To get a wider appreciation of Gregorius, consider his last calendar year versus some other big-name shortstops:
— Gregorius: .293/.321/.485, 21 homers, 6 steals
— Bogaerts: .284/.348/427, 17 homers, 13 steals
— Lindor: .286/.347/.459, 21 homers, 12 steals
Obviously I’m not advocating anyone trade Bogaerts or Lindor for Gregorius (though you might want to consider a 2-for-1, if it fits your roster shape). No one expects Gregorius to bat .324, either. I just want you to appreciate that Gregorius is in the neighborhood of some elite names over the last year (and for that matter, so is the underrated Elvis Andrus).
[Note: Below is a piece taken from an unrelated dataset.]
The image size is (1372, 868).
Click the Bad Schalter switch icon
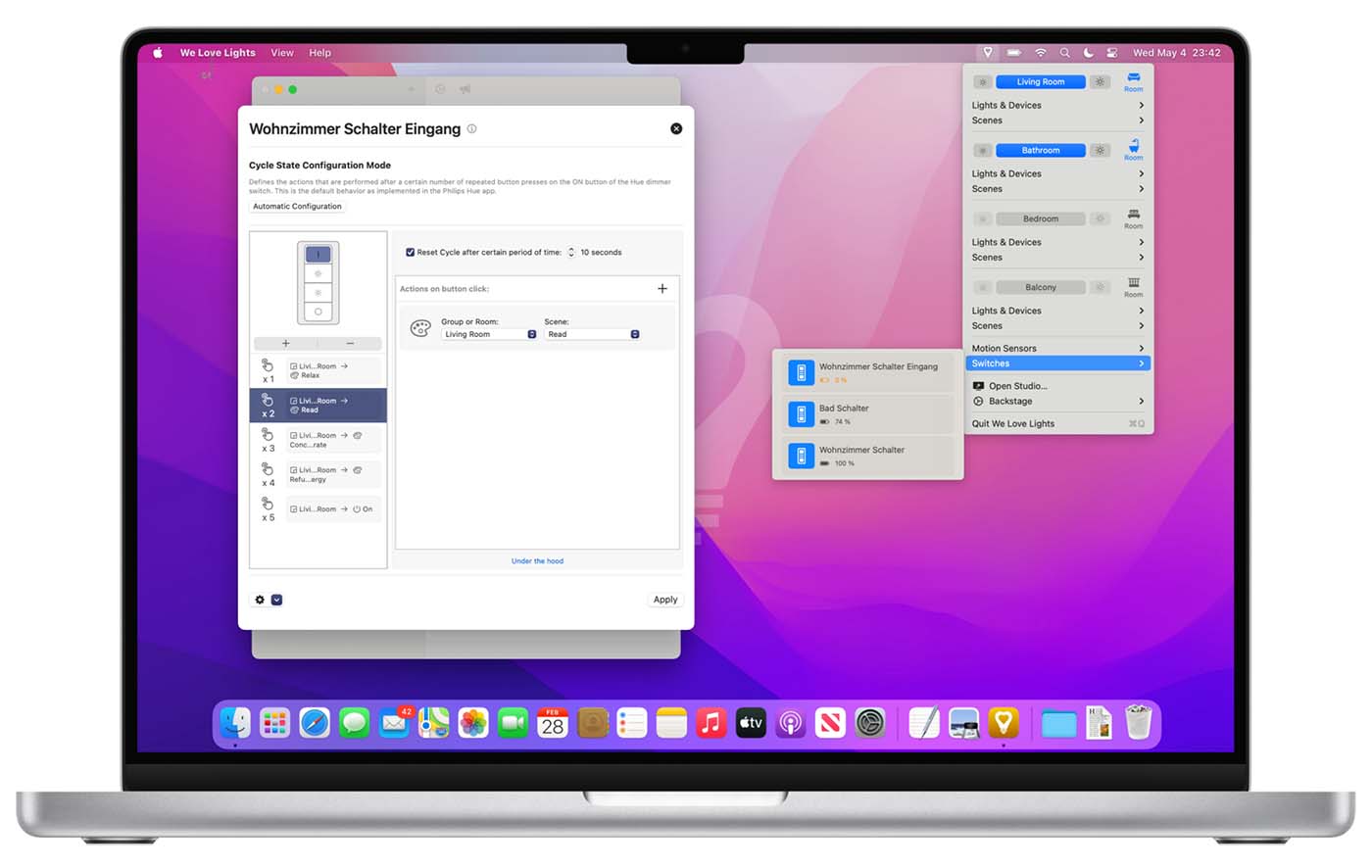801,414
Gregorius’s ownership tag doesn’t make much sense.
You know your team, your needs, and your situation better than I do. But here are some widely-owned infielders who could be worse fantasy bets than Gregorius for the balance of this year: Addison Russell (66 percent; obviously some bigger problems here); Devon Travis (43 percent, hurt again); Neil Walker (43 percent); Aledmys Diaz (63 percent). I can’t make the point and click for you. Do what you think is needed. Dance with Mr. D.
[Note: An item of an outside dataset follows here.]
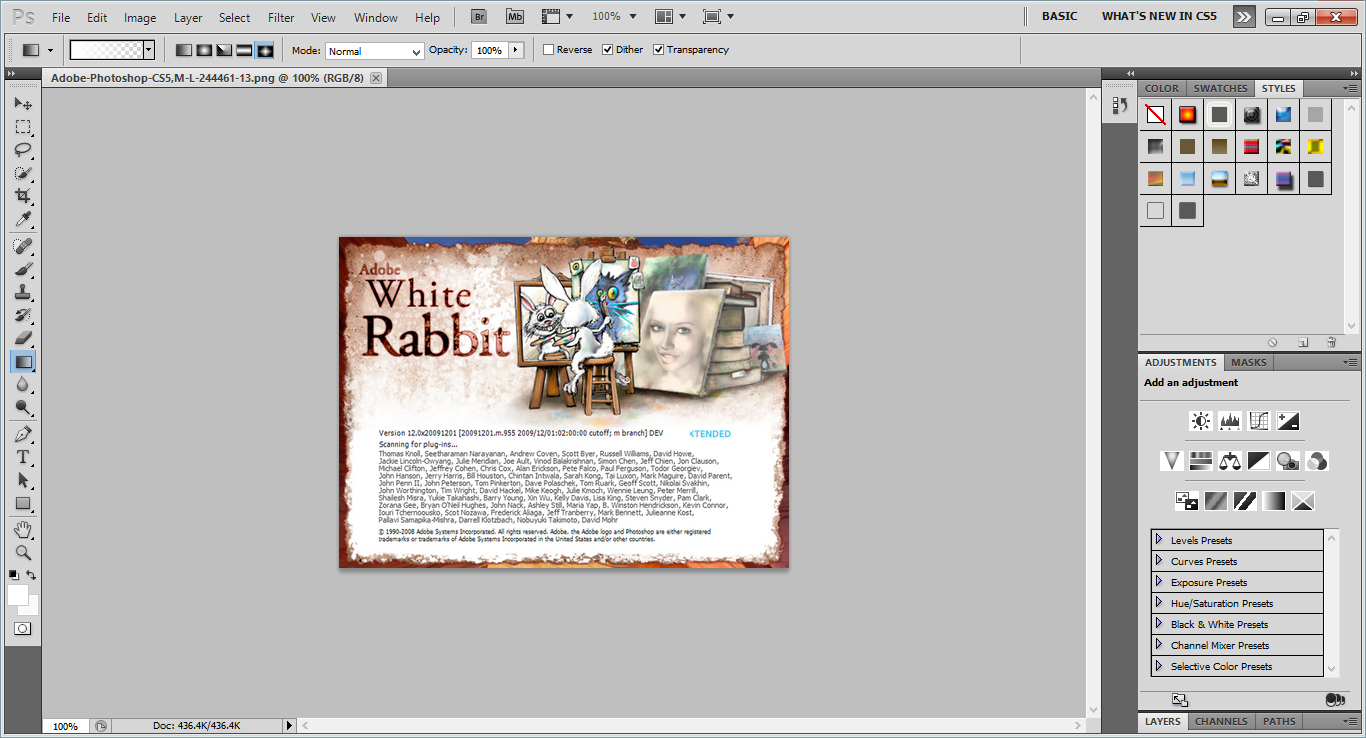Select the Clone Stamp tool
1366x738 pixels.
22,292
Nicasio’s stats are excellent (1.35 ERA, 1.05 WHIP, a strikeout per inning), though no better than Felipe Rivero’s. But Nicasio has two possible edges over Rivero — he’s right-handed, and he’s not headed for an arbitration windfall. With the Pirates outside serious contention, it might make sense to keep Rivero away from the ninth inning. For better or for worse, those handshakes get paid at the bargaining table.
Nicasio is unclaimed in 86 percent of Yahoo leagues.
• Remember the good old days of Carlos Gomez, a free swinger who nonetheless had some years as a four or five-category player? Domingo Santana is starting to take on that look. Santana pushed off to a terrible start this year, but he’s been a fantasy monster over the last month (.337-21-6-22-3), the No. 11 hitter in 5×5. That’s also tied to a .405 OBP and .538 slugging percentage.
Domingo Santana is my Brewers version of Davante Adams. Was ready to give up on him last year and continually am proven wrong
— Bart Winkler (@WinksThinks) June 3, 2017
Santana’s defense won’t remind anyone of Gomez; hey, can’t have everything. But Santana is somehow still kicking around in 42 percent of Yahoo leagues. The Milwaukee offense is better than you might think (seventh in runs), and Santana has carved out a key role in the No. 5 slot.
• If you want to root for a Milwaukee story that makes almost zero sense, we present you Eric Sogard. He’s gone nuclear in 58 at-bats, slashing .414/.541/.672 with three homers and two bags. What happened to the .247/.308/.330 guy we knew in Oakland?
The Brewers figure to keep Sogard in the leadoff spot until he cools off. It’s taking some at-bats away from Jonathan Villar and Orlando Arcia.